2014-03-16
You don't have to reboot the system if init dies
One of the thing that makes PID 1 special on many systems is that if it ever exits or dies for any reason, the system will reboot. This behavior was introduced by BSD Unix (V7 ignored the possibility) and makes a certain amount of sense; init is crucial both for reaping orphan processes and restarting serial port logins. If it goes away, rebooting the system is an easy way to hopefully fix the situation.
However, this behavior is not set in stone. There are several
alternatives. The first would be to simply have the kernel cope with
no PID 1, handling and reaping orphan processes itself internally in
some way (and possibly providing some special way for user level to
restart a new PID 1). The second is for the kernel to re-exec init as
PID 1 if necessary. If PID 1 exits, the kernel would not tear down its
process but instead act as if it had done an exec
. Ideally this
would be accompanied by some way for init to store and then reload
important state. Done right this actually provides a great way for init
to transition itself into a new version; just record the current state,
exit, and let the kernel re-exec the new init
binary.
Perhaps the second behavior sounds odd and crazy. Then I should probably tell you that this is current Solaris behavior and nothing seems to have exploded as a result. In other words we already have an existence proof that it's possible to change the semantics of PID 1 exiting, so we could adopt it elsewhere if desired.

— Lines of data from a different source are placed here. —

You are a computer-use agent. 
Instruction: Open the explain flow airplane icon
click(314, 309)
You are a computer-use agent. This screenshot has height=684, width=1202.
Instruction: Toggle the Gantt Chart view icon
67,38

Apart from the innate conservatism of Unixes, I think one reason that other Unixes haven't done this is that it's almost never necessary anyways. Since init not exiting is so crucial today people have devoted a lot of engineering effort to make sure that it doesn't happen and have been quite successful at it. Even radically different and complex systems like Upstart and systemd have been extremely stable this way in practice.
(Also, this 're-exec init on failure' behavior needs cooperation from your init, both so that init doesn't always start trying to boot the system when it's executed and so that it journals state periodically so that a new init can pick it up again. This makes it easier to add in certain sorts of Unixes, ie the ones where one team can control both kernel changes and init changes.)